··· Textauszug

Angela Merkel hat eine Standortbestimmung des Landes vorgenommen Von Hans-Dietrich Genscher

Die Stichworte Familienpolitik, Energiepolitik und Krankenversicherungsreform zeigen, dass ein freundliches Klima, ein langes Koalitionspapier und ein Wochenende in Genshagen Probleme nicht unbedingt lösen. Sie zeigen auch, eine Koalition ist nicht schon deshalb eine große, weil sie auf dem Papier eine große Zahl von Abgeordneten hinter sich hat. So wird 2006 zum Schicksalsjahr der schwarz- roten Koalition werden und damit auch für unser Land.

······
··· Angezeigte Daten

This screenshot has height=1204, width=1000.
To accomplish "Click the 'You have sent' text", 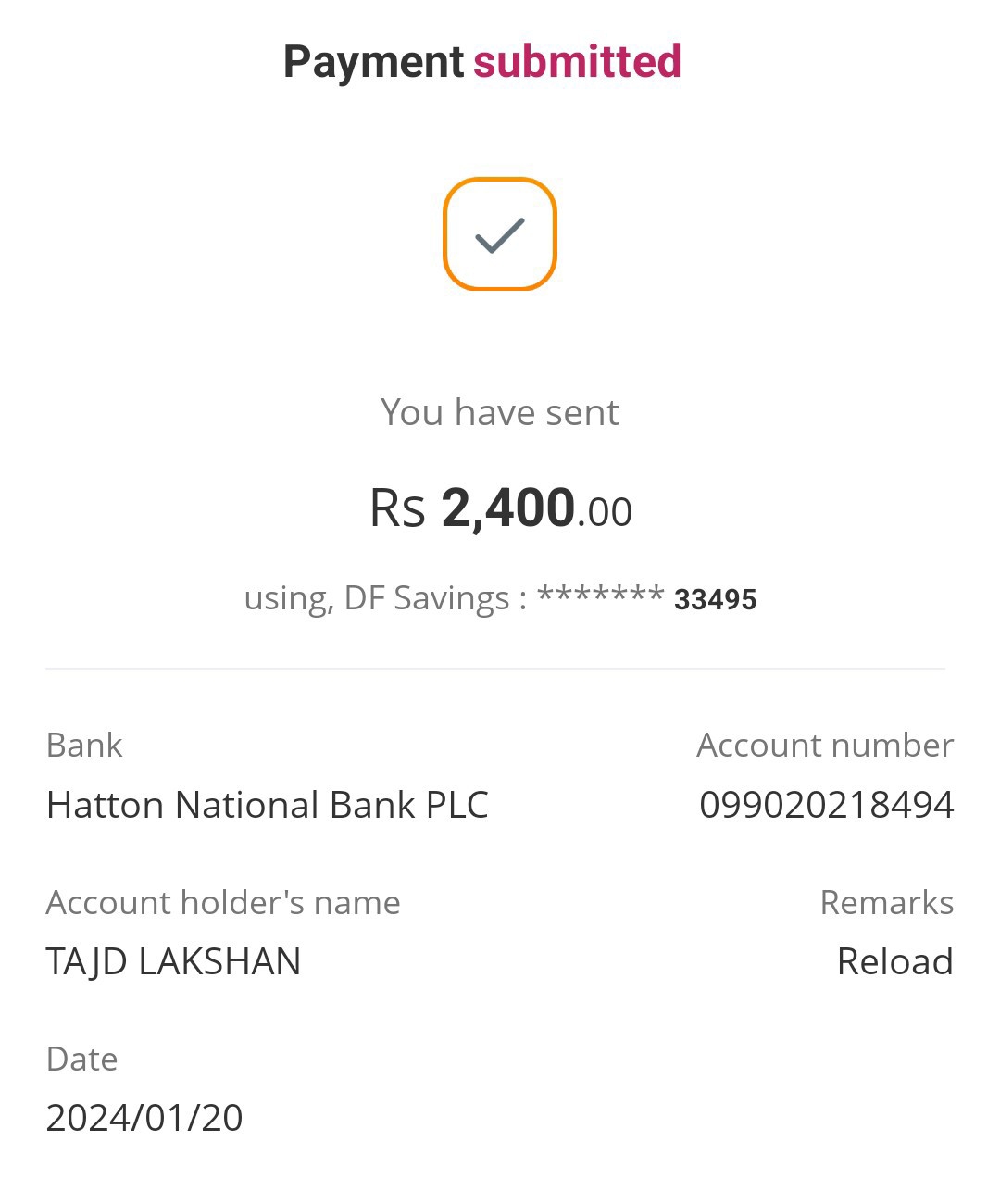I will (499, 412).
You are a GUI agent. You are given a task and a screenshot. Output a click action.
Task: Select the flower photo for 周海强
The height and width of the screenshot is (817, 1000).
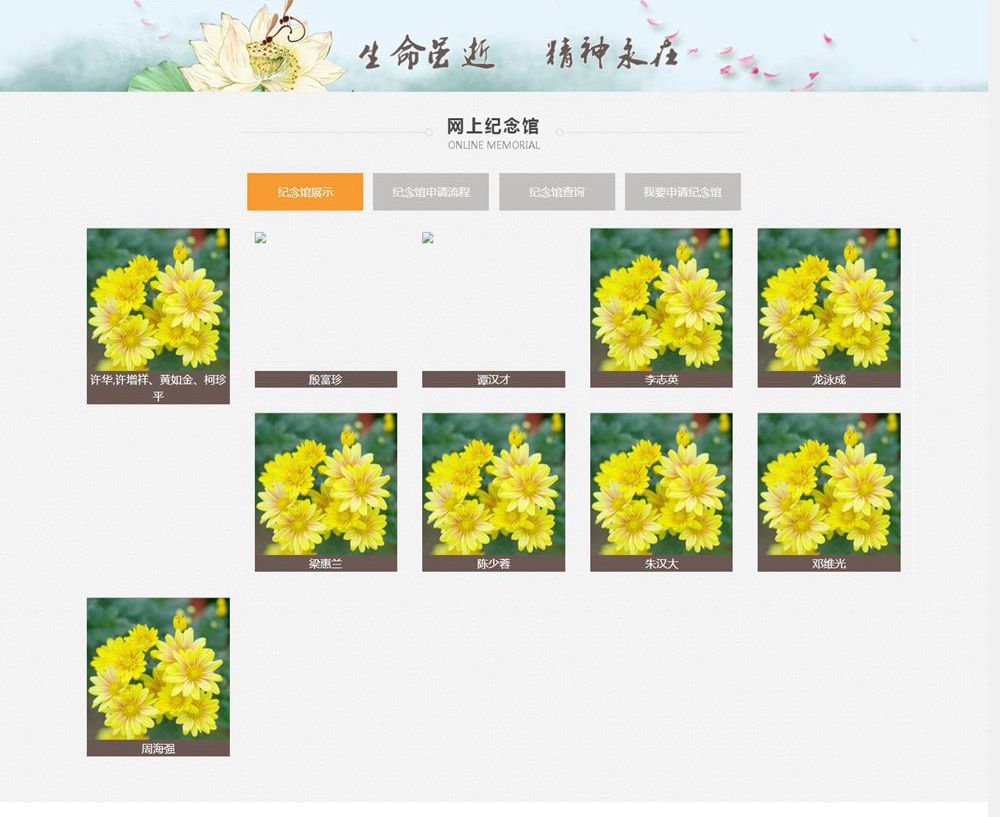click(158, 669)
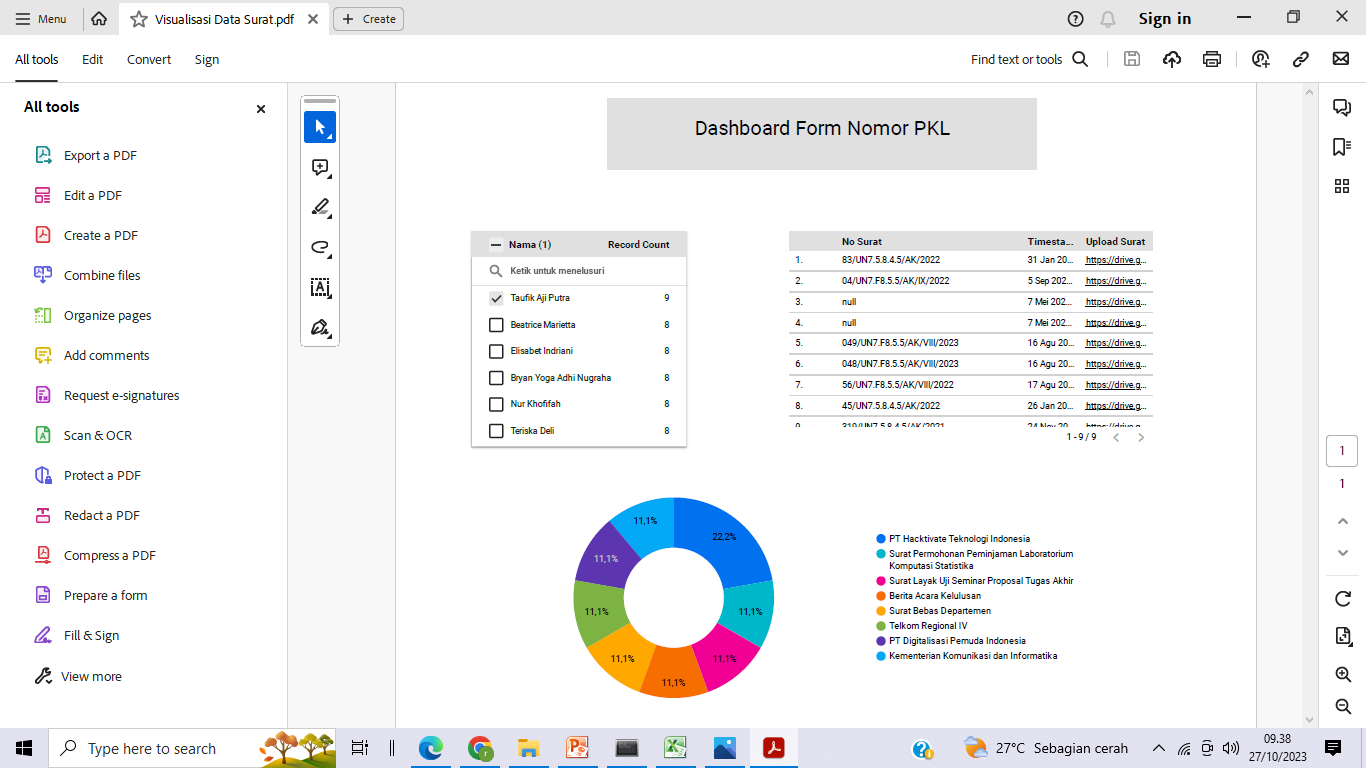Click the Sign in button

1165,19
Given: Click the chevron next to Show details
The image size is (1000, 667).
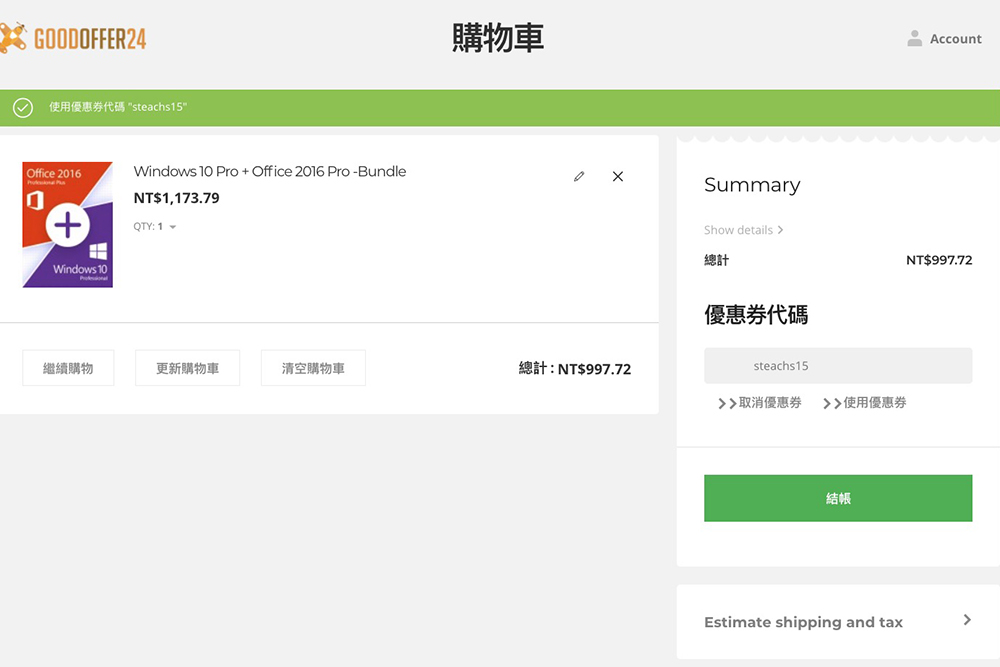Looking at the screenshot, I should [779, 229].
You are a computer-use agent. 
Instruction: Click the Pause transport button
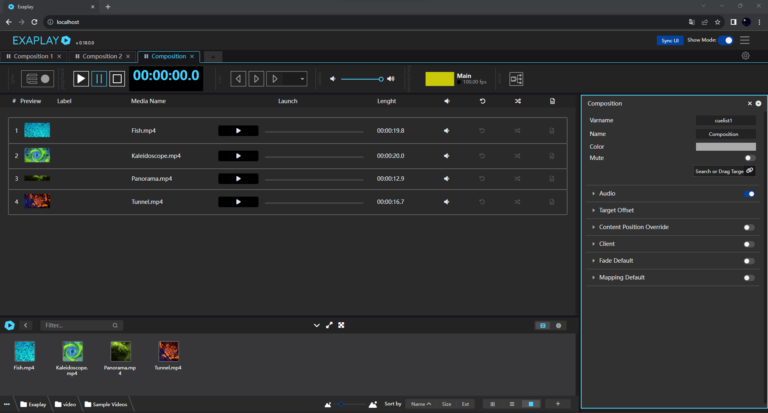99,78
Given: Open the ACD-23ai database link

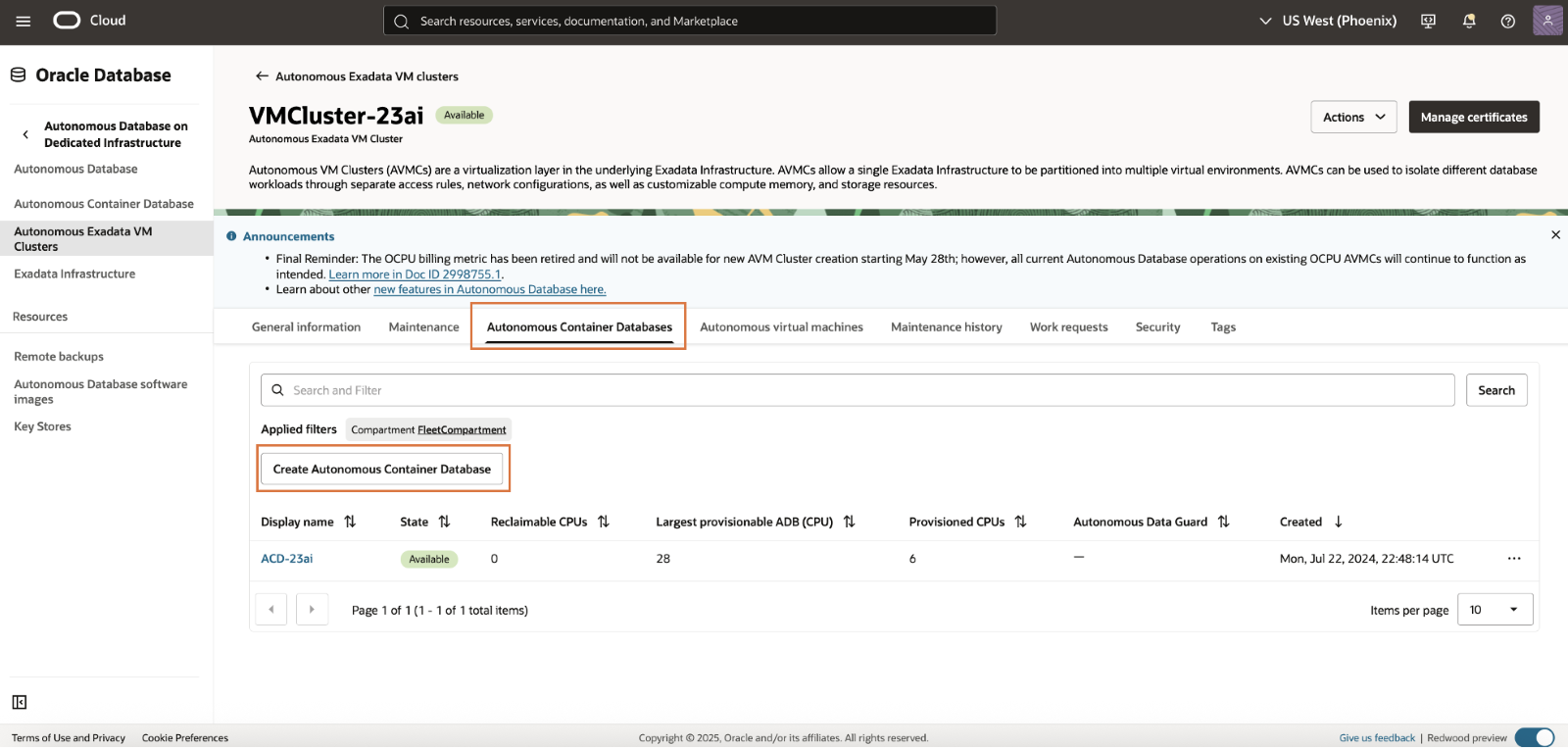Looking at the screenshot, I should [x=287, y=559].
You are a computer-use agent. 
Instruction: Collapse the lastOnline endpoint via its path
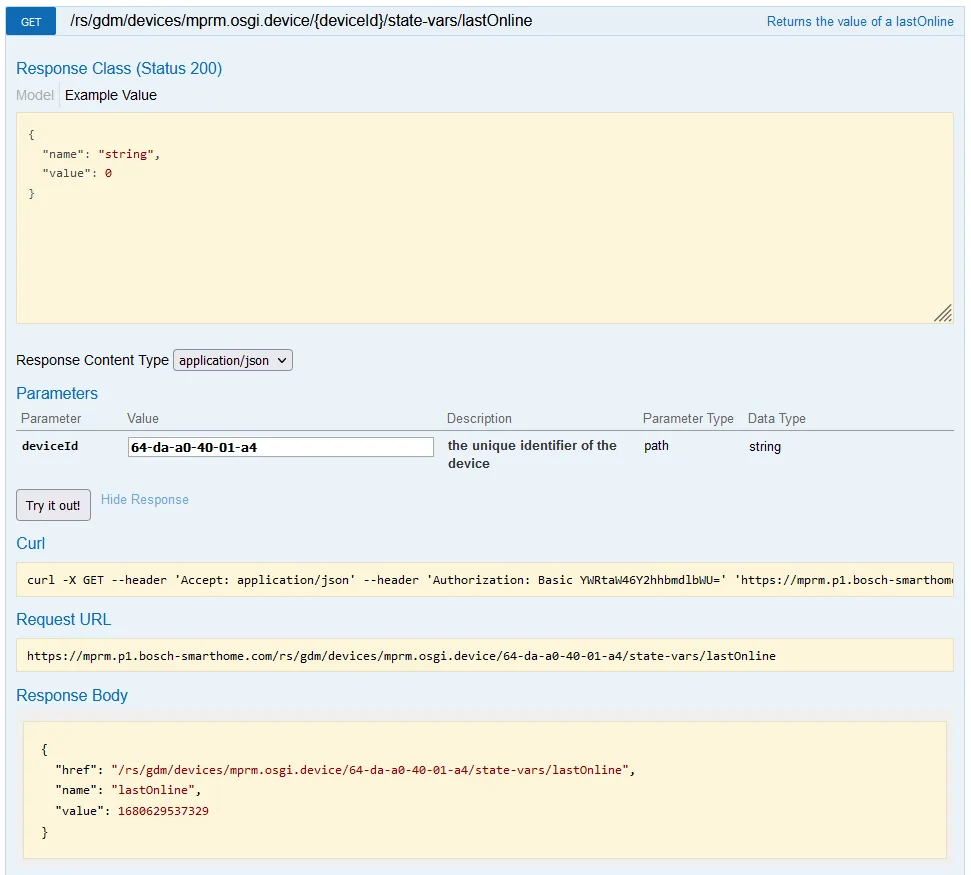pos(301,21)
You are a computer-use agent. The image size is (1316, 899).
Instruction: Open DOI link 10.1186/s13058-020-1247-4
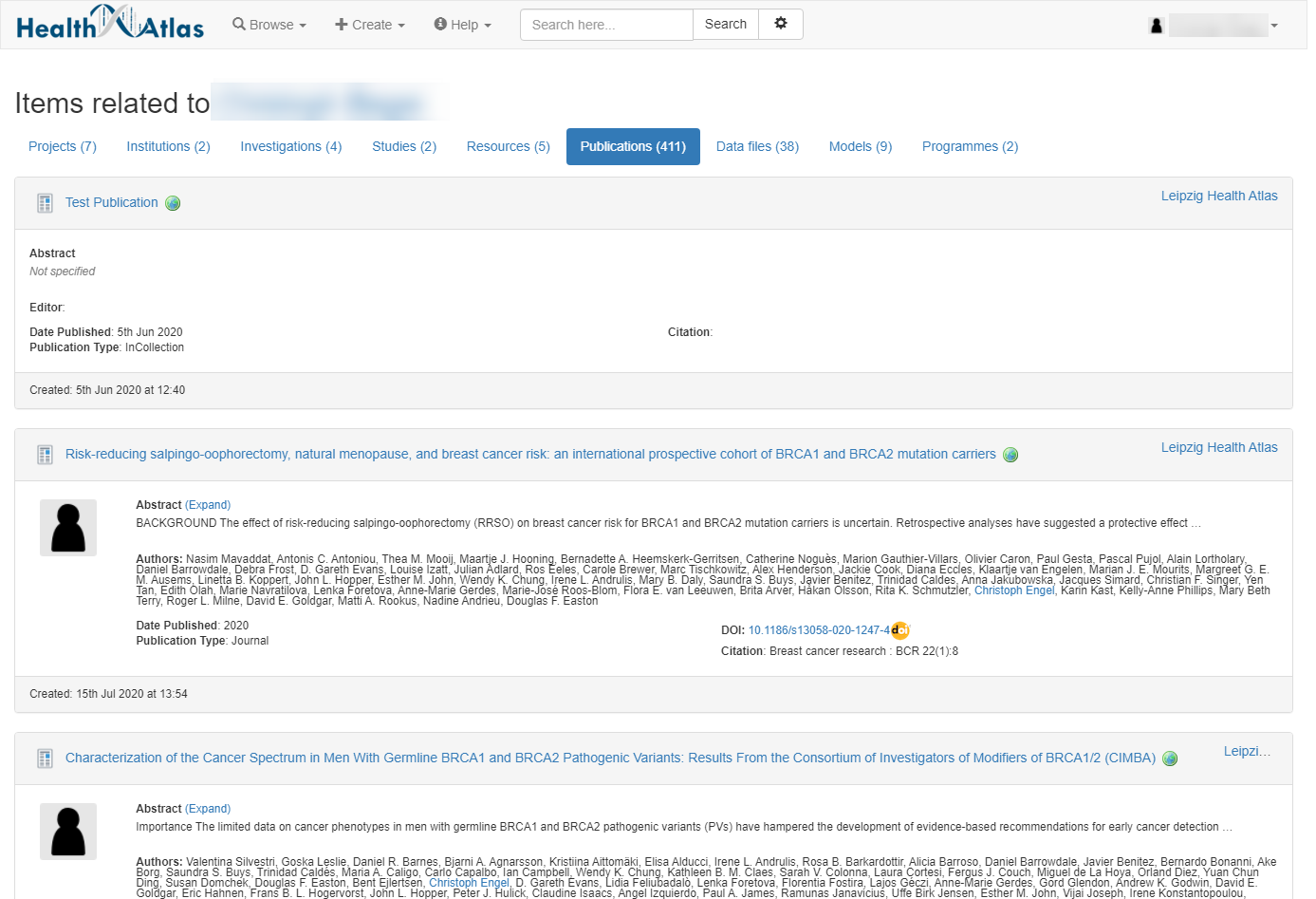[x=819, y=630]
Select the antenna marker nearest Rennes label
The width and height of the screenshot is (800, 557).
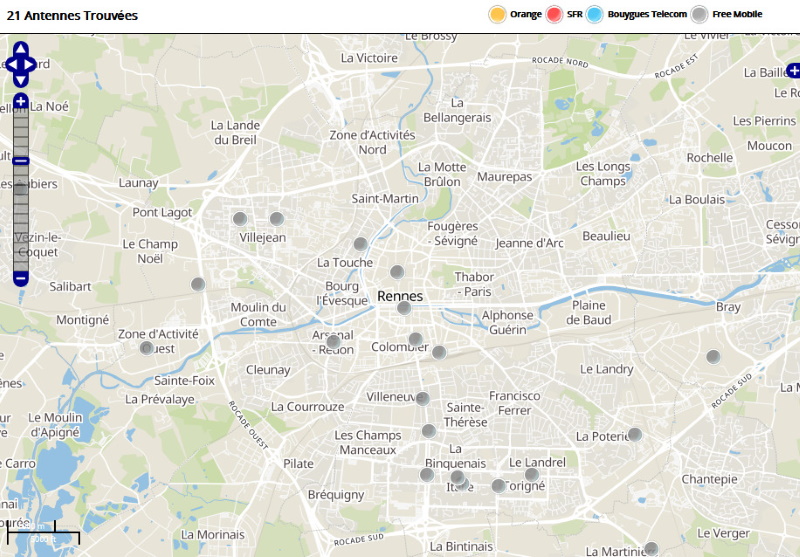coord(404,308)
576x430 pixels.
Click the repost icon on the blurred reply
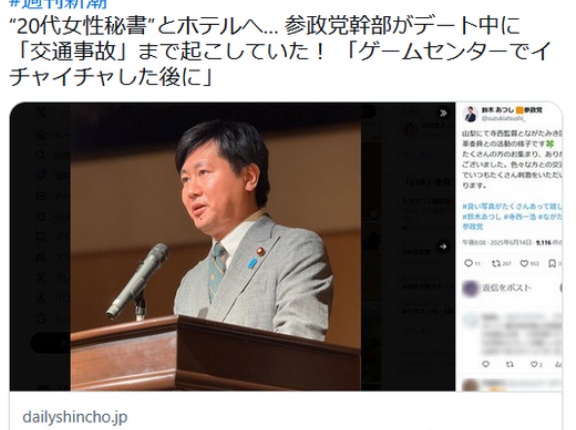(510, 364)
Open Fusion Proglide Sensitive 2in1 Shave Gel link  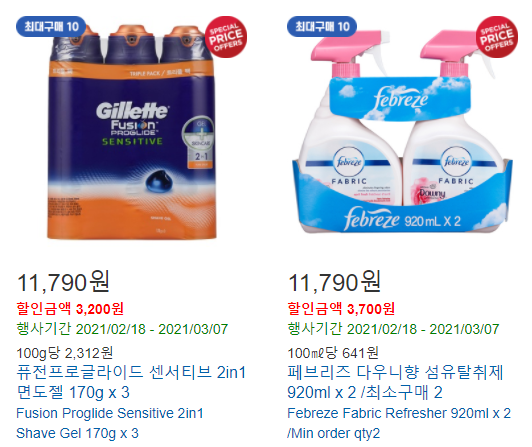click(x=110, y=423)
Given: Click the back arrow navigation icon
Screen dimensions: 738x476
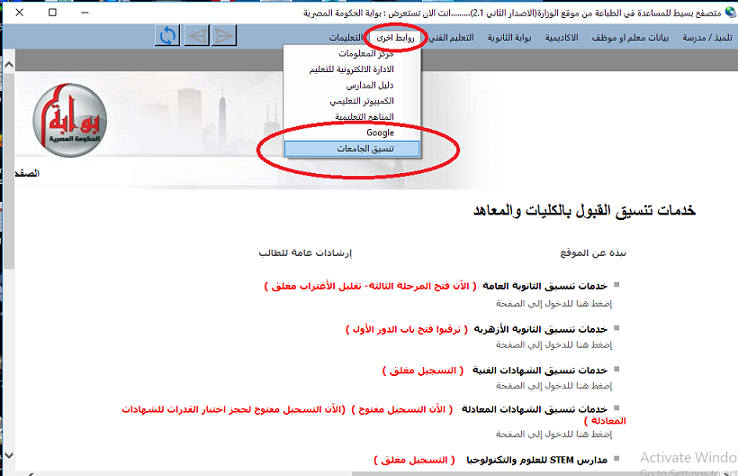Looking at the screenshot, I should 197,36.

······

Arbeitsaufträge:
**1)** Prüfen Sie, ob die folgenden Aussagen mit dem Textauszug übereinstimmen, und belegen Sie jede Antwort mit den entscheidenden Worten des Textauszugs. (a) Ein freundliches Klima und ein langes Koalitionspapier lösen Probleme nicht unbedingt. (b) Eine Koalition ist schon deshalb eine große, weil sie auf dem Papier viele Abgeordnete hinter sich hat. (c) Das Jahr 2006 wird nur für die Koalition, nicht aber für das Land entscheidend sein.
**2)** Schreiben Sie aus dem Textauszug die Stelle ab, die bei den Worten „Die Stichworte Familienpolitik, Energiepolitik“ beginnt, und enden Sie nach den Worten „für unser Land.“.

Lösungen:
**1)**
(a) Ja: „dass ein freundliches Klima, ein langes Koalitionspapier und ein Wochenende in Genshagen Probleme nicht unbedingt lösen“
(b) Nein: „eine Koalition ist nicht schon deshalb eine große, weil sie auf dem Papier eine große Zahl von Abgeordneten hinter sich hat“
(c) Nein: „und damit auch für unser Land“

**2)**
Die Stichworte Familienpolitik, Energiepolitik und Krankenversicherungsreform zeigen, dass ein freundliches Klima, ein langes Koalitionspapier und ein Wochenende in Genshagen Probleme nicht unbedingt lösen. Sie zeigen auch, eine Koalition ist nicht schon deshalb eine große, weil sie auf dem Papier eine große Zahl von Abgeordneten hinter sich hat. So wird 2006 zum Schicksalsjahr der schwarz- roten Koalition werden und damit auch für unser Land.